Supplied material:
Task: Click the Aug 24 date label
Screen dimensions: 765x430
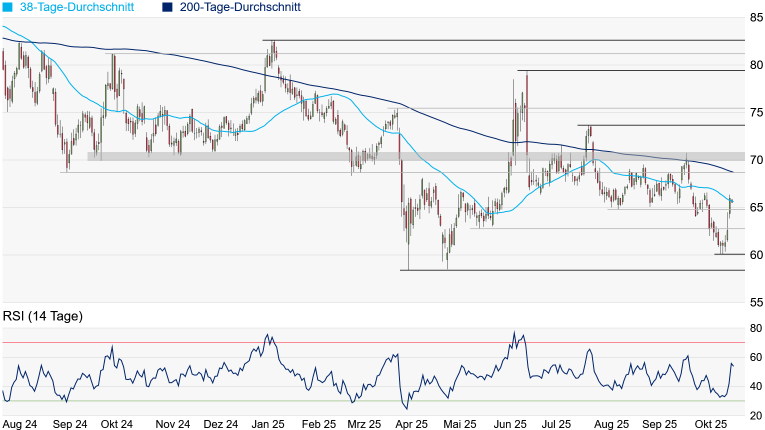Action: click(20, 424)
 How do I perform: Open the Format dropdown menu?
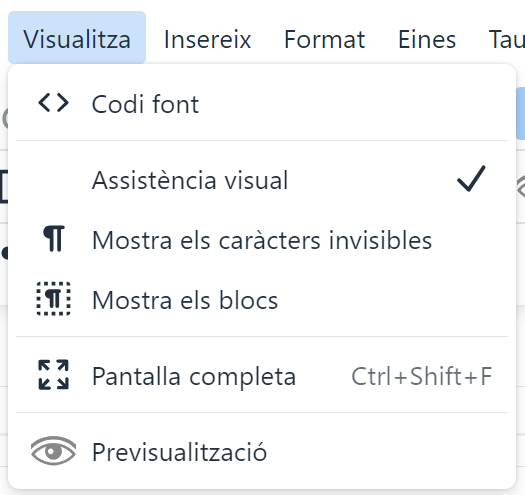tap(324, 40)
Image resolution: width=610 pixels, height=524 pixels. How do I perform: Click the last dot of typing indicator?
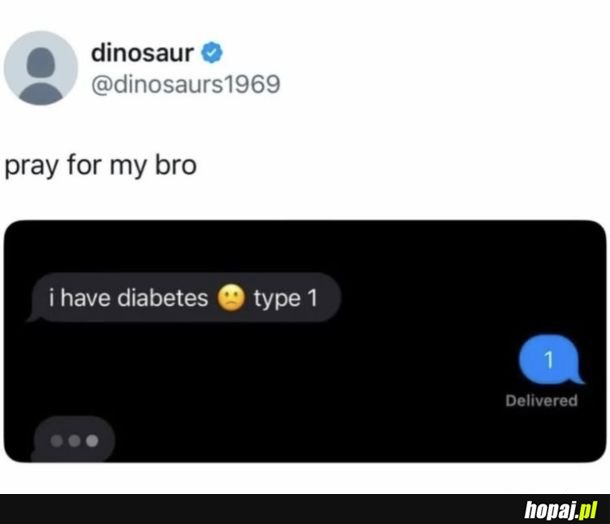click(x=92, y=441)
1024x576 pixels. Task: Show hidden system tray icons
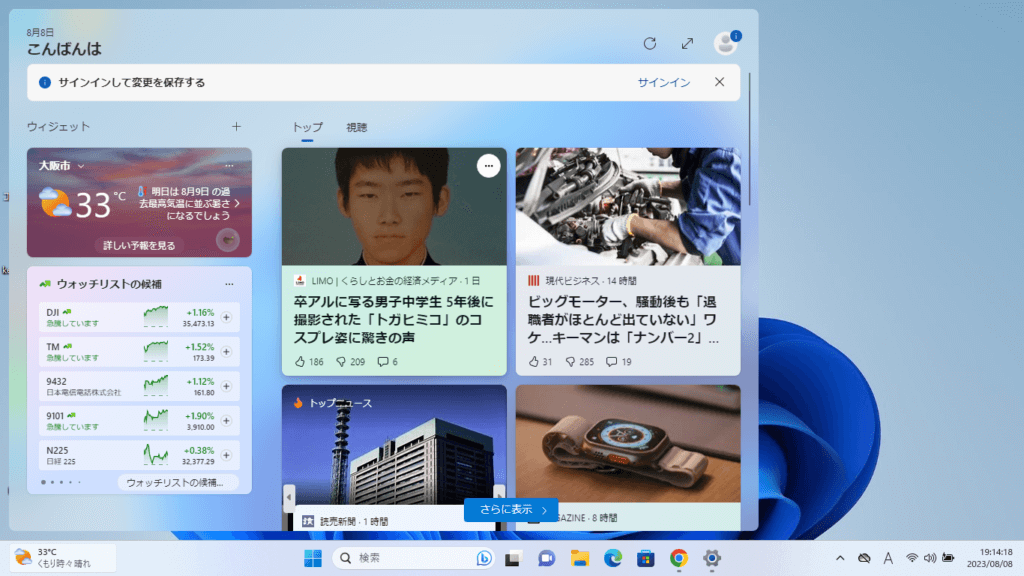point(839,558)
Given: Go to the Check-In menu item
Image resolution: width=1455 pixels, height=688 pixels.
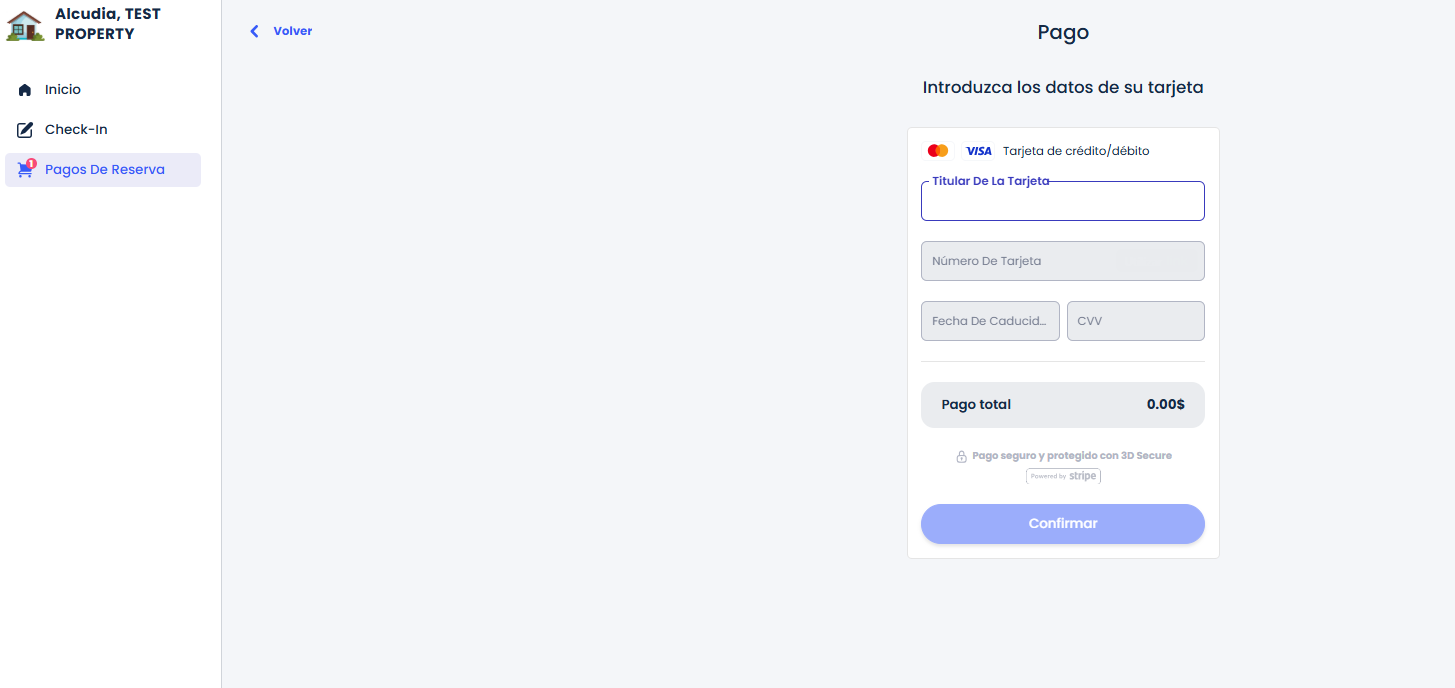Looking at the screenshot, I should pos(76,130).
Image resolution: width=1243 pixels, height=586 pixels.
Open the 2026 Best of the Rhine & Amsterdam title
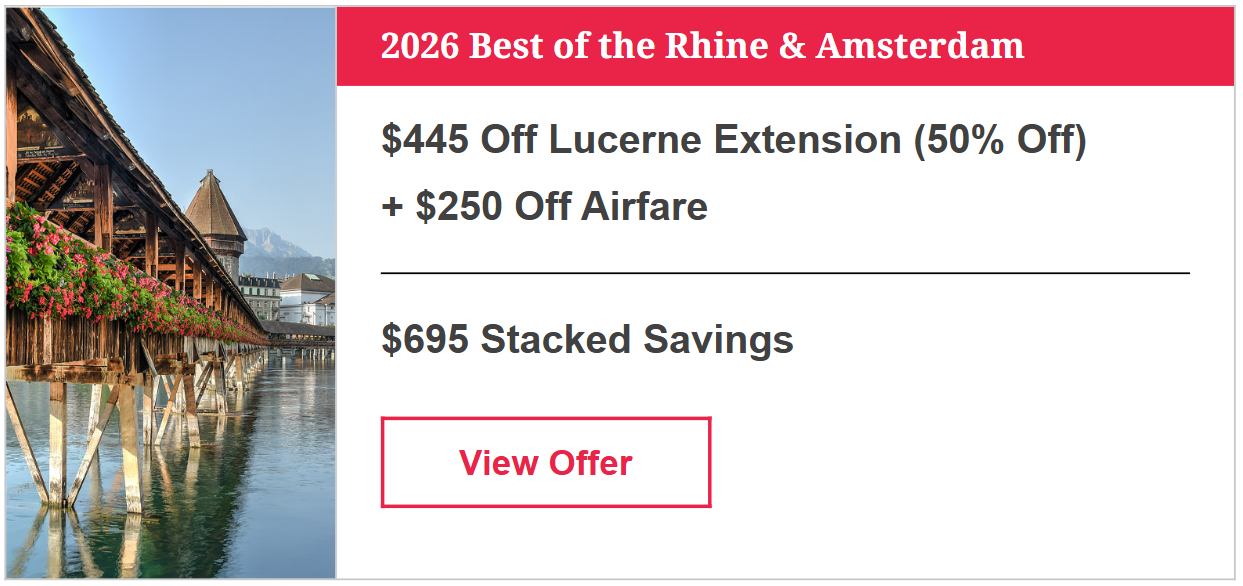click(x=702, y=46)
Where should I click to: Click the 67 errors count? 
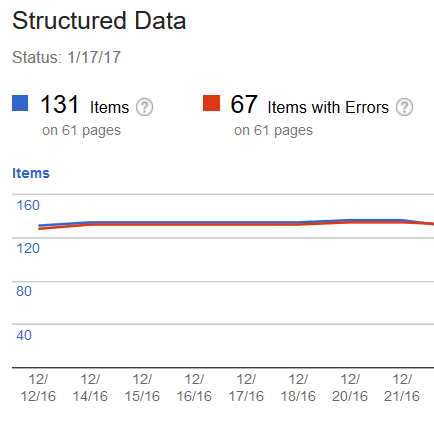pyautogui.click(x=244, y=104)
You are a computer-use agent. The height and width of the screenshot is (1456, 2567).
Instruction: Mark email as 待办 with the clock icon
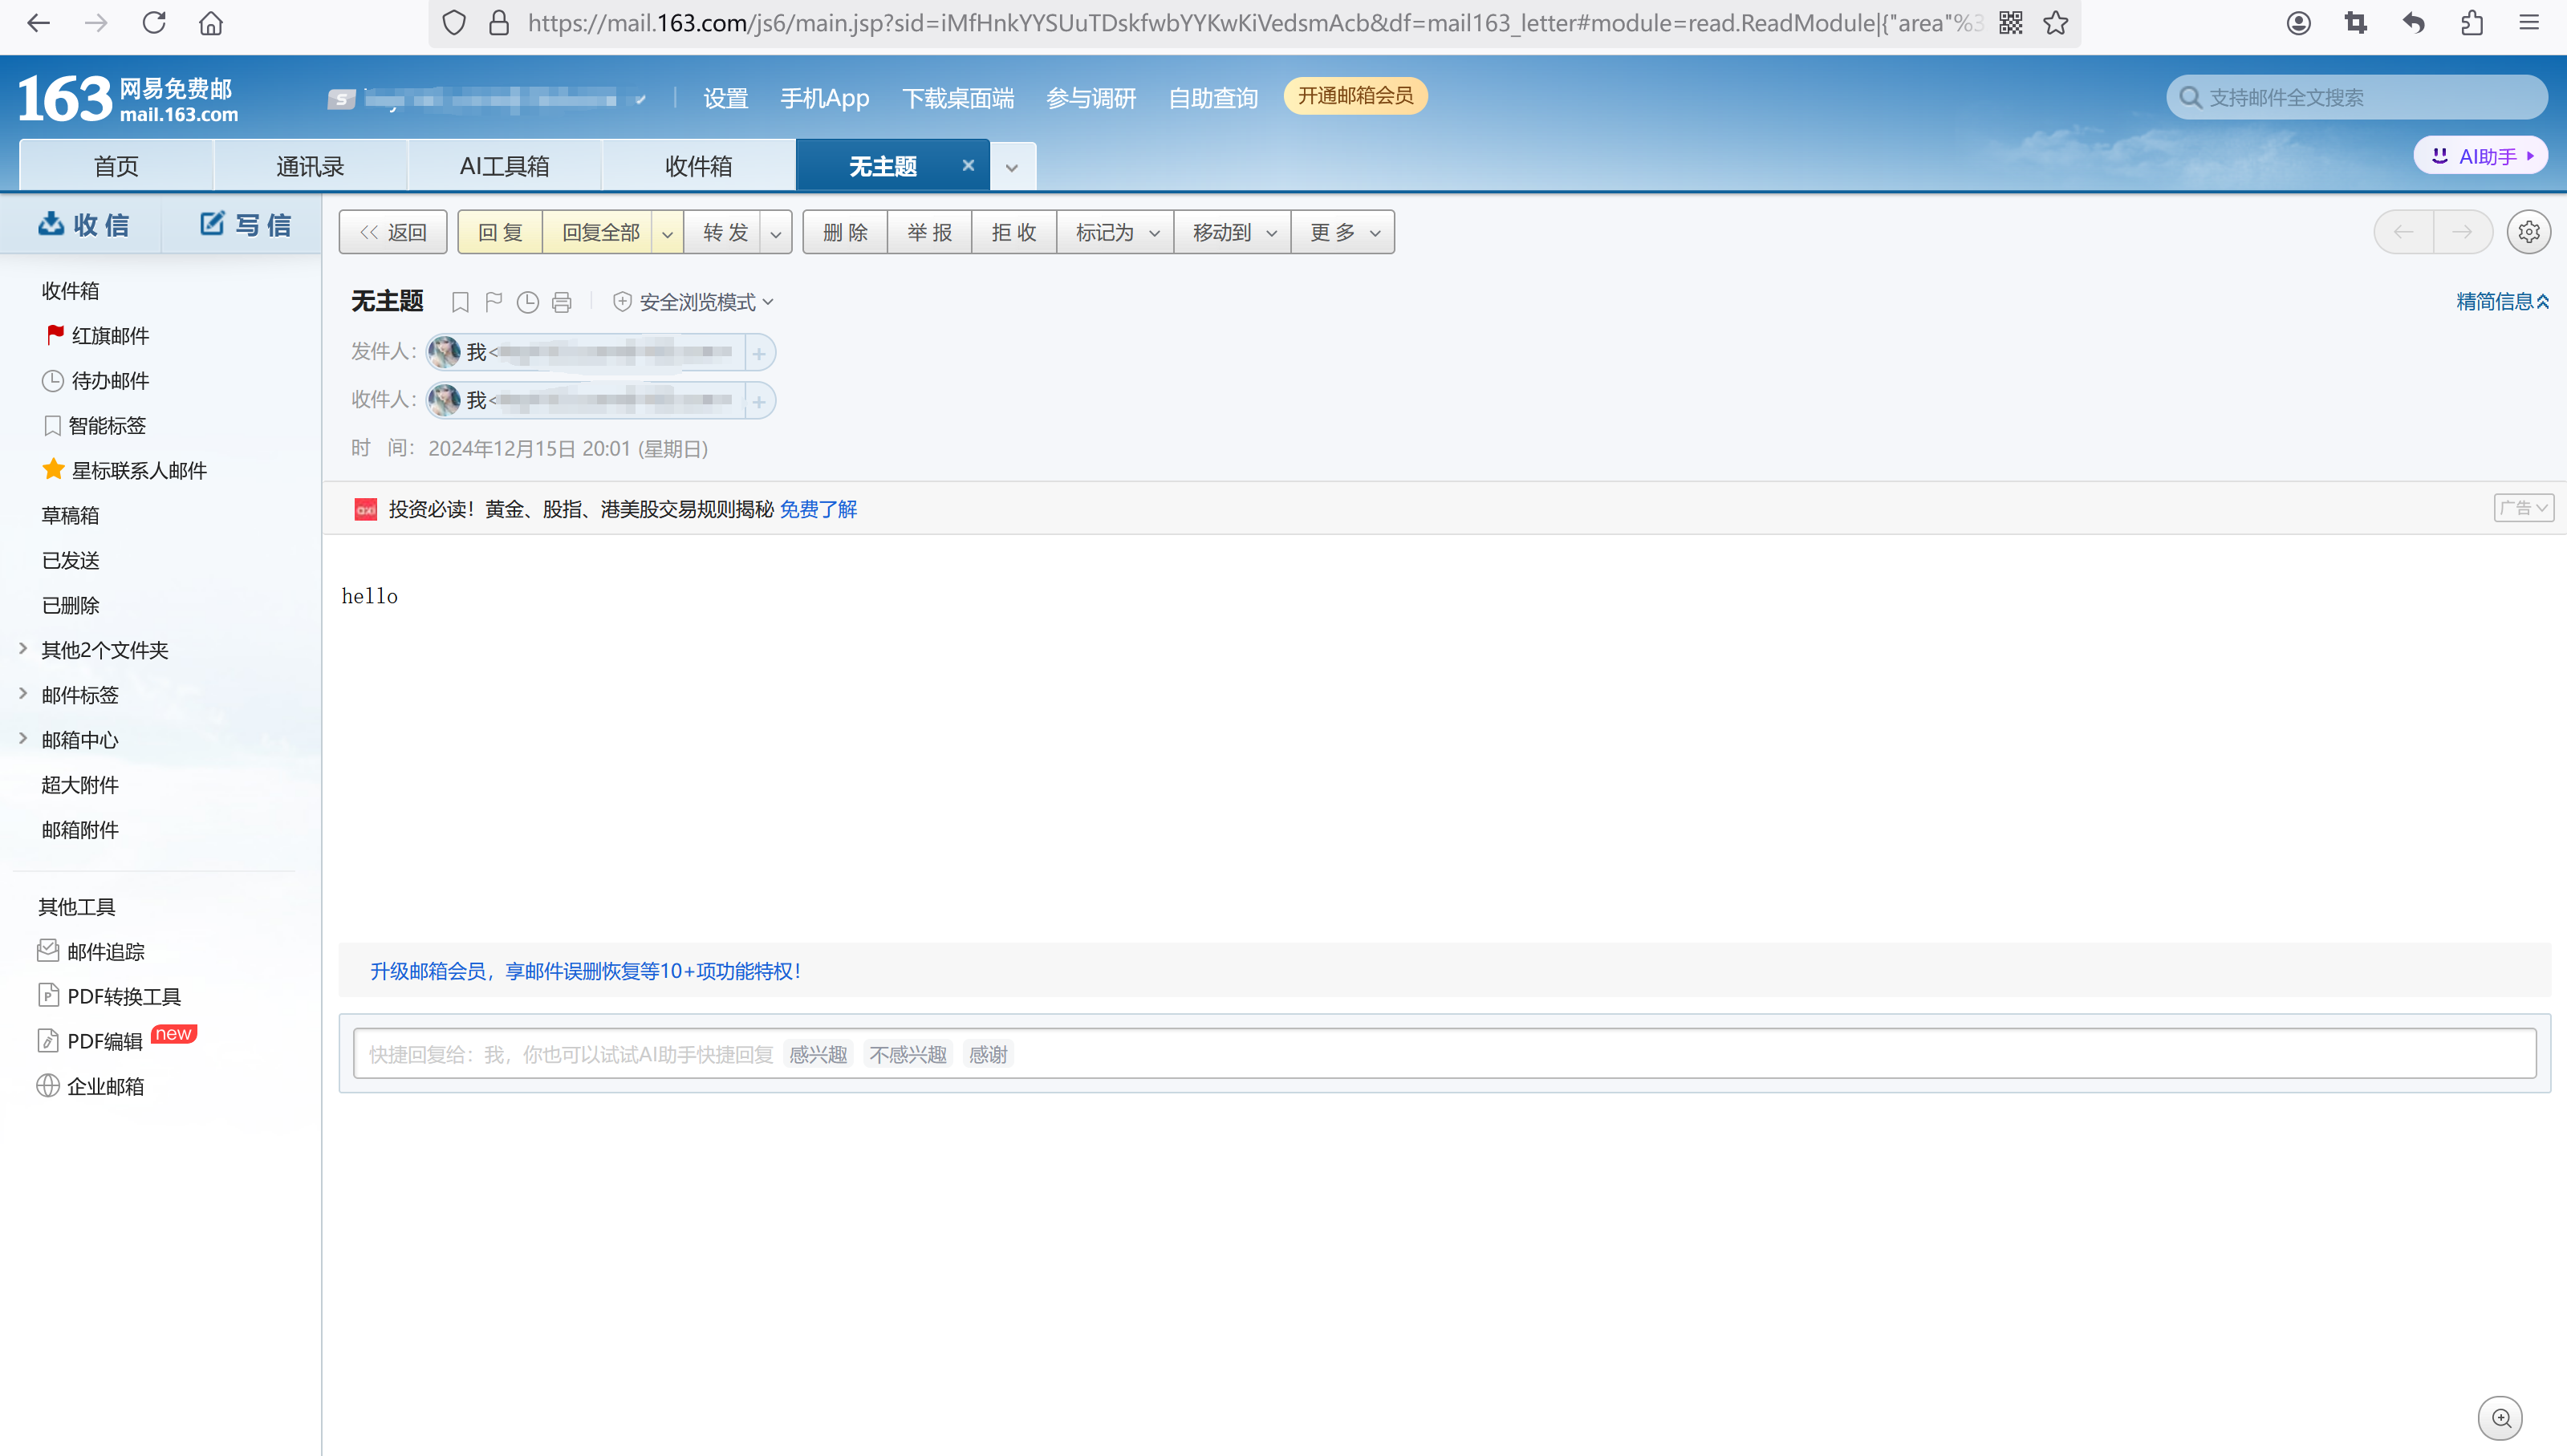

What to do: List every line of the records that contains the word "Image".

Solution to this task:
Image resolution: width=610 pixels, height=524 pixels. How do I perform: Click the last dot of typing indicator?
Image resolution: width=1455 pixels, height=688 pixels.
Image resolution: width=1243 pixels, height=586 pixels.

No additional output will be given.